According to NOAA the hypoxic zone is caused by excess nutrient pollution, primarily from human activities, such as agriculture, wastewater treatment and urbanization occurring throughout the Mississippi River Watershed. The excess nutrients stimulate an overgrowth of algae, which eventually die, then sinks and decomposes in the water. The resulting low oxygen levels near the bottom of the Gulf cannot support most marine life. Fish, shrimp and crabs often swim out of the area, but animals that are unable to swim or move away are stressed or killed by the low oxygen.
“Not only does the dead zone hurt marine life, but it also harms commercial and recreational fisheries and the communities they support,” said Nicole LeBoeuf, acting director of NOAA’s National Ocean Service. “The annual dead zone makes large areas unavailable for species that depend on them for their survival and places continued strain on the region’s living resources and coastal economies.”
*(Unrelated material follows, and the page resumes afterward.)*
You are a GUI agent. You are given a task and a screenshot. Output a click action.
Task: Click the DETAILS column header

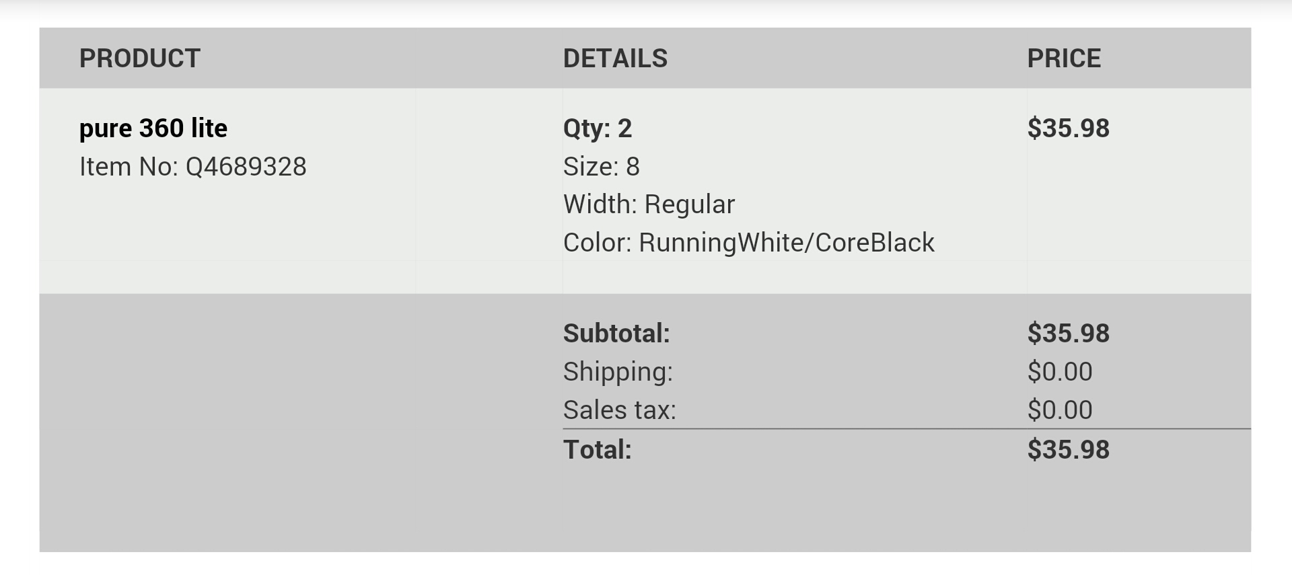click(x=615, y=59)
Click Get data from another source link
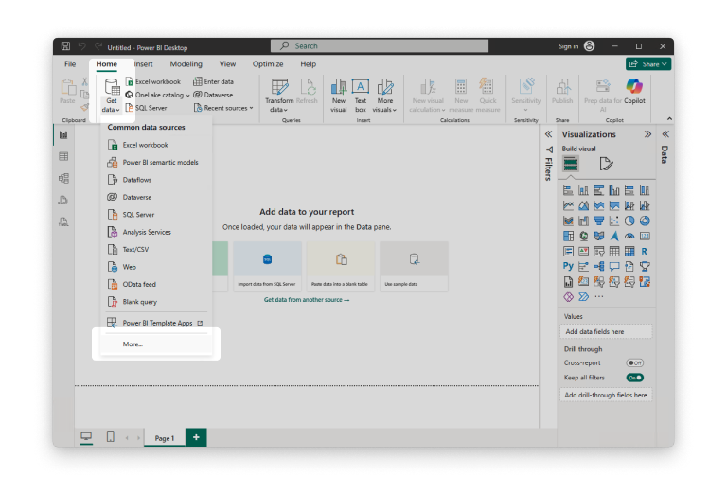The image size is (727, 494). [306, 300]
In a press release NOAA explained that a major factor contributing to this year’s above-average hypoxic zone are the high river flows and nutrient loads delivered to the Gulf this spring, primarily from the Mississippi and Atchafalaya rivers. In May 2020, discharge in the Mississippi and Atchafalaya rivers was about 30% above the long-term average between 1980 and 2019. The USGS estimates that this larger-than average river discharge carried 136,000 metric tons of nitrate and 21,400 metric tons of phosphorus into the Gulf of Mexico in May alone. These nitrate loads were about 2% above the long-term average, and phosphorus loads were about 25% above the long-term average.
The Mississippi River/ Gulf of Mexico Hypoxia Task Force, a group working to reduce the Gulf dead zone through state led nutrient reduction strategies and targets across the Mississippi River watershed, has set a 5-year average measured size target of 1,900 square miles. The NOAA models help predict how hypoxia in the Gulf of Mexico is linked to nutrients coming from throughout the Mississippi River Basin. The Task Force uses them to help inform overall nutrient reduction targets across the watershed.